First, gaining such momentum requires shifting towards the production of higher value goods and services by increasing investment in the information and communications technology sector, diversifying exports and exporting higher-end products.
Second, in order to increase private investment in Bangladesh, the government needs to change the investment composition by focusing on infrastructure and the manufacturing sector through the establishment of special economic zones and export processing zones.
Third, improving the investment environment through financial sector reforms, tax and legal reforms, better governance and business regulations that attract investors is necessary.
Fourth, future economic growth prospects may depend on labour productivity. Adequate measures need to be taken to enhance human capital in the context of a changing demographic dividend.
Fifth, in addition to declining ODA, the quality of aid and attached terms and conditions must be considered as they may have developmental impacts on Bangladesh. Efforts towards strengthening domestic resource mobilisation must be carried out.
Sixth, better coordination among the many relevant stakeholders has become an urgency with regard to climate finance in Bangladesh. More transparency in project cycles and robust integrated data systems are mandatory for oversight and control of corruption in this area.
Seventh, removing non-tariff barriers will be particularly beneficial for Bangladesh, though the country's high transport costs may act as a bigger barrier than non-tariff barriers. Further, trade liberalisation needs to be strategised to support industrialisation including reforming the tariff regime to streamline effective protection levels.
Eighth, more effective communication and implementation by relevant ministries and strict monitoring are required for the government's efforts towards increasing regional connectivity and South-South cooperation.
Ninth, Bangladesh should evaluate its economic eligibility and political scope for applying to the European Union's Generalised System of Preferences plus scheme and assess opportunities for bilateral and multilateral negotiations on market access, including the Regional Comprehensive Economic Partnership and Free Trade Agreement of the Asia-Pacific.
Tenth, remittance inflows to Bangladesh are crucial as they enable socio-economic development at both national and household levels. To ensure remittance inflows through official channels and reduce associated costs, specific planning and effective implementation are necessary.
Eleventh, with regards to IFFs, more emphasis should be on trade misinvoicing through strict and effective measures by the National Board of Revenue including strengthening of the Transfer Pricing Cell.
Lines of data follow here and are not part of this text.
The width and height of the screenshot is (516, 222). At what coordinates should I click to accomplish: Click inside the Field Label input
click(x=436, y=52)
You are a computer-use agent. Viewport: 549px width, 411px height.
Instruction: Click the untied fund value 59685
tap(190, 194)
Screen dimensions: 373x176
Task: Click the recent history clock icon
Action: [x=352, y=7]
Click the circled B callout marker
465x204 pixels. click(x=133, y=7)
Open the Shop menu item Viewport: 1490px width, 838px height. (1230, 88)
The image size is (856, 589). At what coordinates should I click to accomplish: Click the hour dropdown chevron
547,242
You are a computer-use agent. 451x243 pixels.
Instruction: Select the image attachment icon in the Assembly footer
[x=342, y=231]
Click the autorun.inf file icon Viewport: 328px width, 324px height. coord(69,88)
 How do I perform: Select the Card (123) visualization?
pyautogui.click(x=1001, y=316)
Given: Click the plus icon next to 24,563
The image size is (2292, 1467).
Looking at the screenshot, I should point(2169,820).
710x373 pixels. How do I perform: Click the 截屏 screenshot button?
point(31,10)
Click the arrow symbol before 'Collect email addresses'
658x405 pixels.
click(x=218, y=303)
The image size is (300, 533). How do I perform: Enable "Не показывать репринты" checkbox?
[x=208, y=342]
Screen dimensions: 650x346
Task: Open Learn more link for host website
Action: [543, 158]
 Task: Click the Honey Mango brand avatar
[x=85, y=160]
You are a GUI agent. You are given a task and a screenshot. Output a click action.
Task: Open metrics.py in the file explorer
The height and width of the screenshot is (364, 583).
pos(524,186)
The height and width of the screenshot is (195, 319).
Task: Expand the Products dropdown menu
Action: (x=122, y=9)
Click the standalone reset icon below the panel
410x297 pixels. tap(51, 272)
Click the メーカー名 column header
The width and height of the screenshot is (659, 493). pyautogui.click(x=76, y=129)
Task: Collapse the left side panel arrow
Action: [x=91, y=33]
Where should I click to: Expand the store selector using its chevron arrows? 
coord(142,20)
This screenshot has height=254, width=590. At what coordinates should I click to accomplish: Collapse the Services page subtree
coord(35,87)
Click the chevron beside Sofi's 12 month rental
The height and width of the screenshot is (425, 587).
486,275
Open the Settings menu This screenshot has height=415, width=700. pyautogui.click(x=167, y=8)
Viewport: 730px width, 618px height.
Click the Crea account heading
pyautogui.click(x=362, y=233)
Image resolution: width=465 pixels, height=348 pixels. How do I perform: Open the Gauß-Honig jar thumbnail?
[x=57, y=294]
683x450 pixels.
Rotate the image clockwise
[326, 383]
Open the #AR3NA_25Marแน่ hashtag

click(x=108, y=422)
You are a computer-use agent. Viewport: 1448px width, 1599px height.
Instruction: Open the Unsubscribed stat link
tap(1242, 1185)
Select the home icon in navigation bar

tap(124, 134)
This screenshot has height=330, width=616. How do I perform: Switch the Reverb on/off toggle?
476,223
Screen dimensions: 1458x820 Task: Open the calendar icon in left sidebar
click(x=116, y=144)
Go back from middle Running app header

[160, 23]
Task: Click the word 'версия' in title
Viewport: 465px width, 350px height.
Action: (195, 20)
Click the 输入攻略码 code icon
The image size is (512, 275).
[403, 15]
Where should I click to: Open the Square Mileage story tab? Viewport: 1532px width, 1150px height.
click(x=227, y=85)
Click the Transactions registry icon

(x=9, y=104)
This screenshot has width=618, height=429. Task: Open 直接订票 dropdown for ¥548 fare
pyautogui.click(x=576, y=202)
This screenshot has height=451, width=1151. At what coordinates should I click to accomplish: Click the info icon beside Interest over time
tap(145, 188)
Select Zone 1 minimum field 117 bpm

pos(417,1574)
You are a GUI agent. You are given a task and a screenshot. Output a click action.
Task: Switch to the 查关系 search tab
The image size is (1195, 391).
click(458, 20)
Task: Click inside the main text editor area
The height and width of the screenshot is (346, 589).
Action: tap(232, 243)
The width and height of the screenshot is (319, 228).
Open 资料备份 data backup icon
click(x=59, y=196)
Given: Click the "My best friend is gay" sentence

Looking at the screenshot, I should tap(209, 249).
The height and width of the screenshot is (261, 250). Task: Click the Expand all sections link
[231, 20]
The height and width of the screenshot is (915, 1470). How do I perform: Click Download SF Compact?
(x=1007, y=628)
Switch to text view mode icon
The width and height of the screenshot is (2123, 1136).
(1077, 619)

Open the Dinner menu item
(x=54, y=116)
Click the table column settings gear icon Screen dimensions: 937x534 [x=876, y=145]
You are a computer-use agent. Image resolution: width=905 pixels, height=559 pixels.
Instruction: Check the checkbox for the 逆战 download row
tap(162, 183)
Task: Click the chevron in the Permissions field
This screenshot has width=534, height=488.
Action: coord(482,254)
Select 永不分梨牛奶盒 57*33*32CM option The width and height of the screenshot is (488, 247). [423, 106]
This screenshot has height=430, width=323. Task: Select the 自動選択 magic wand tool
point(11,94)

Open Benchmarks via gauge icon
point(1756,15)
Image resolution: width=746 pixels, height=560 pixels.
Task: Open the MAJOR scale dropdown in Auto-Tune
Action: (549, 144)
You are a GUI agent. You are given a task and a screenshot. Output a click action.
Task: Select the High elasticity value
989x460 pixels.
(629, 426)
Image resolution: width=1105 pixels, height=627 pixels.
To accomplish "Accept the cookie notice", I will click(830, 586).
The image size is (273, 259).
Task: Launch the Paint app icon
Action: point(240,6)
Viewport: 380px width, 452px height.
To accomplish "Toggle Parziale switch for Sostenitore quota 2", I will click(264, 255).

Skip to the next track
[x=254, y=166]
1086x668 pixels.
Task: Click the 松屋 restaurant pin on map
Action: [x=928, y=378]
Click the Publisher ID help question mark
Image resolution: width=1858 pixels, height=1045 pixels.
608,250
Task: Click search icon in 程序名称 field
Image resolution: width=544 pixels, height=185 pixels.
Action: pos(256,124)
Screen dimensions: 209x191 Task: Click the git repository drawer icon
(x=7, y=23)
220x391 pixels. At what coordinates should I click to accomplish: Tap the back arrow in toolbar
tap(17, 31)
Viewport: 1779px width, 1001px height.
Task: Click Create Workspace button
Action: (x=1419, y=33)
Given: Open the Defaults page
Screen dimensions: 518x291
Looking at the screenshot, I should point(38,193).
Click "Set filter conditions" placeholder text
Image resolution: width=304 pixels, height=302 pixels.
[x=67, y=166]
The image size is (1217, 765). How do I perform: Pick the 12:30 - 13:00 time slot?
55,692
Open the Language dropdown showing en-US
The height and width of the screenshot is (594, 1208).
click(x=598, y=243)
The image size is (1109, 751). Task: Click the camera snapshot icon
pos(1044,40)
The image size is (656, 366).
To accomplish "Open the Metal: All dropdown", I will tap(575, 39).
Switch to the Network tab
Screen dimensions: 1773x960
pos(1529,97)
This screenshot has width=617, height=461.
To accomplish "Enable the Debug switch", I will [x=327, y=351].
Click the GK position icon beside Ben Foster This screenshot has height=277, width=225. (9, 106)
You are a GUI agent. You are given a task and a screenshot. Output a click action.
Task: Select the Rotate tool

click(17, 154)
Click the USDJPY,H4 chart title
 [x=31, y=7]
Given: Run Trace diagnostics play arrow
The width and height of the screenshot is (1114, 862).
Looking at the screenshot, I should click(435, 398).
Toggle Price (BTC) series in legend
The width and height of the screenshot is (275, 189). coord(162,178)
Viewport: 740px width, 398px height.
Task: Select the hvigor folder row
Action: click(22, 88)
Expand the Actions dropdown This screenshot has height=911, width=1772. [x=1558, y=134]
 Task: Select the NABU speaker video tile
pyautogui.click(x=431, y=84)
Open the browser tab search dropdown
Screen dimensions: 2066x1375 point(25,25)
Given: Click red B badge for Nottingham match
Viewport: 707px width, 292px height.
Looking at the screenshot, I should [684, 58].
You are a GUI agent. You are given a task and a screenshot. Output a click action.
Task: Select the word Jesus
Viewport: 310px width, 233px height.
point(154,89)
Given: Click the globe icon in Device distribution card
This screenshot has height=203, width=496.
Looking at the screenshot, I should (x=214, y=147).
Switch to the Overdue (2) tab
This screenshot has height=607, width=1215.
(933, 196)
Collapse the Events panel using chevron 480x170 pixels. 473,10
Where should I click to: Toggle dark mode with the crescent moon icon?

Besides, for effective result, a more coordinated approach is required by various government institutions including Bangladesh Bank, the National Board of Revenue, the Anti-Corruption Commission and the Ministry of Home Affairs.
And finally, terrorism at the grassroots level must be better addressed to ensure peace and thus enhance the country's economic growth prospects.
In conclusion, while preparing for LDC graduation and smooth transition, the government should emphasise not only reviewing the existing policy regime but also accelerating implementation of policies, plans, acts, strategies and initiatives. Domestically oriented efforts alone will not be enough as many of the pitfalls require coordinated global solutions. Going forward, Bangladesh must play a leading role in various global platforms pursuing LDCs' interests. Moreover, new alliances must be sought at the regional and global levels, particularly with the non-LDC lower middle-income country group. The success of Bangladesh's journey towards LDC graduation in the inhospitable external environment will hinge on its strategic planning and capacity to implement necessary actions in a timely manner.
Towfiqul Islam Khan is a research fellow and Muntaseer Kamal is a research associate at the Centre for Policy Dialogue (CPD).